Virgin should make suborbital flight by the end of 2017

Virgin Galactic Vice President Mike Moses told a commercial space conference in Las Cruces, New Mexico, that much progress has been made on flight tests and that supersonic speed is expected soon. The company hopes to be in space by the end of the year, he said.

Billionaire Richard Branson has said that he will be disappointed if he is not reaching space in the next six months.

Virgin Galactic is in the process of test flights now.

5 thoughts on “Virgin should make suborbital flight by the end of 2017”

  1. I liked the concept when first rolled out, but now it has that “pîssing into a gale” sort of feel. Look at the lil guppy hanging under the momma whale. Its absolutely NO different than it was 5 years ago. Zip. And just now they’re hoping to finally get merely supersonic? Seriously?

    OK. it is a step. But at the rate they’re going, we’ll be on BFR Version 3 and Blue Cosmos d’Bezos is going to be flying a fifth version of private GPS satellites too.

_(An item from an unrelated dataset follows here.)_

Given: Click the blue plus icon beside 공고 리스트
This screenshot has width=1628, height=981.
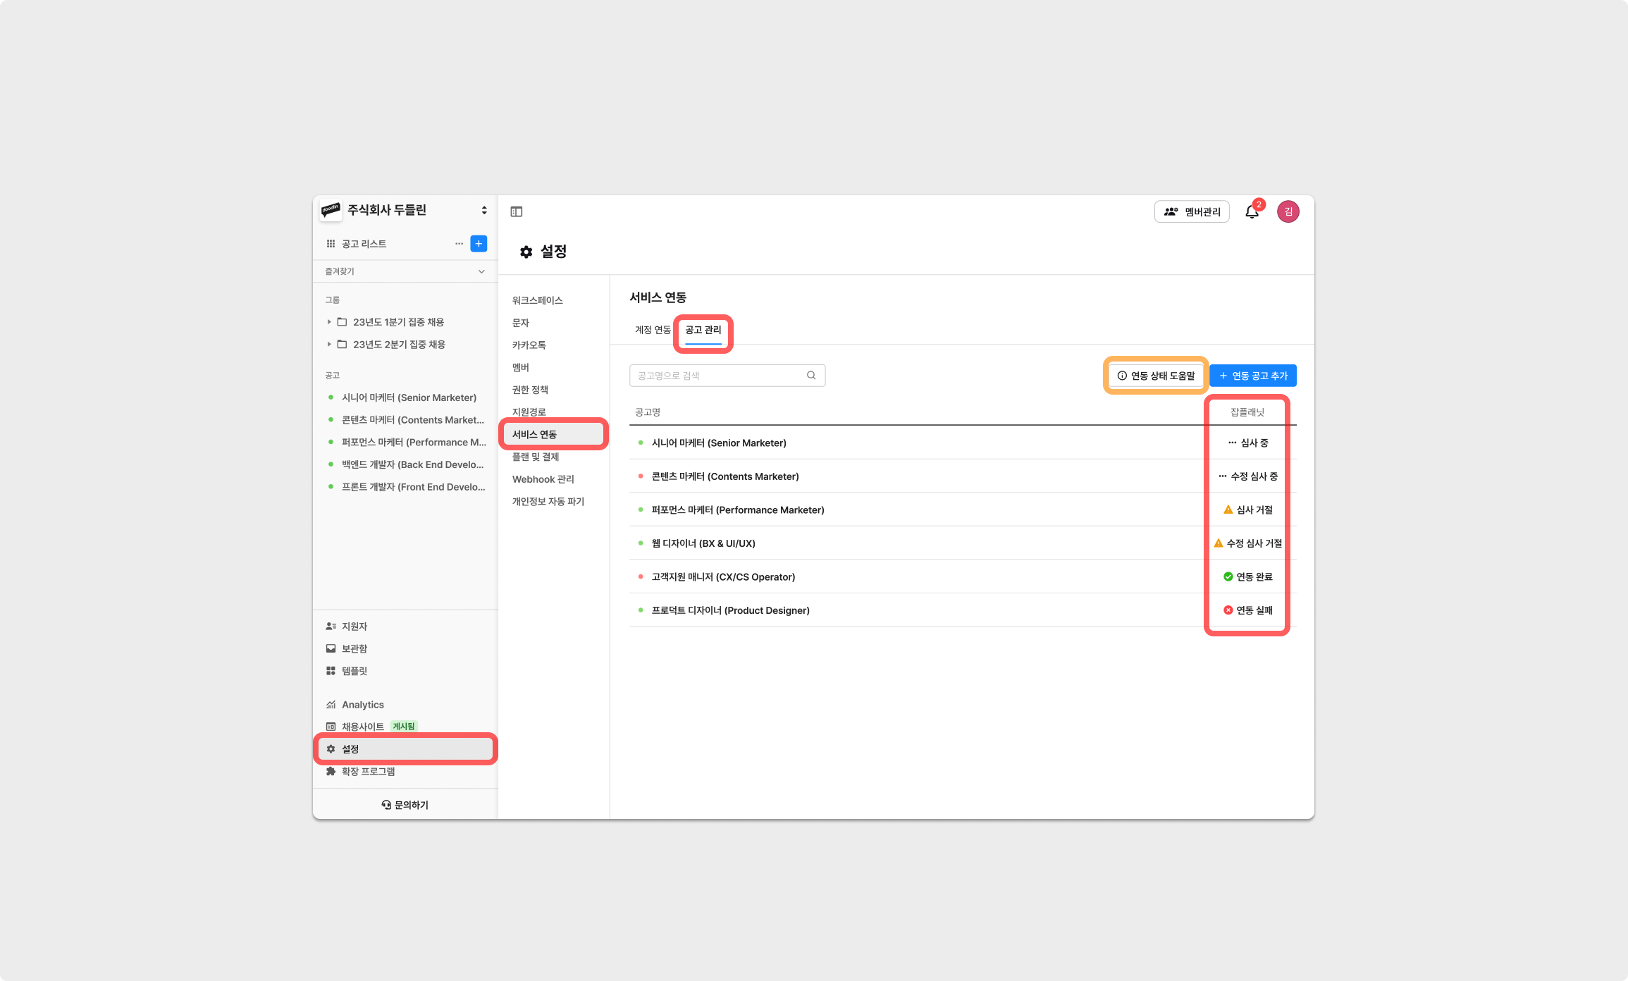Looking at the screenshot, I should tap(479, 243).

    AND just as seriously, what’s the PURPOSE of the thing? I know as a proof of concept, it is a grand idea. It is. But if it doesn’t have an evolutionary path to Mach 20 hypersonic, out-of-atmosphere flight AND safe return, then it flies without a purposeful future.

    Just saying

    • Isn’t the purpose recreation/tourism? Lots of money in that sector.

      Though if I would design a system for short (100km) suborbital hops, I think I’d just buy a Merlin engine from SpaceX and put a passenger compartment on top.

      • I like it.
        10 acres should do it. Invent ‘App’ to coordinate “Backyard Launch Pads” at ranges of 500-1000 miles. With the right kind of screening, pick a week to exchange location, vehicles & home.

    • At this point it seems more like sunk cost fallacy than anything else.

      “Branson does sound chastened by the accidents and setbacks. “I felt the company would be unlikely to survive another accident,” he writes of his feelings after the 2014 crash. “If I hadn’t owned the company, I think the program would have been knocked on the head some years ago. On the day we started, if I had known it was going to take twelve years I suspect I wouldn’t have gone ahead with the project either—we simply couldn’t afford it.”

      He adds, though, he’s not giving up on Virgin Galactic now, regardless of the business case. “It’s never been just a business to me,” he says. While commercial human spaceflight can be profitable, that’s not the main point for him. “I believe that putting our faith in space travel serves, quite literally, a higher purpose.”

    • I’m with you. I mean, the Concorde first flew 48 years ago, and was capable of mach 2. Hobbyists could build supersonic aircraft today, if it weren’t for the regulatory obstacles. Why would anybody be building a winged first stage that wasn’t significantly supersonic?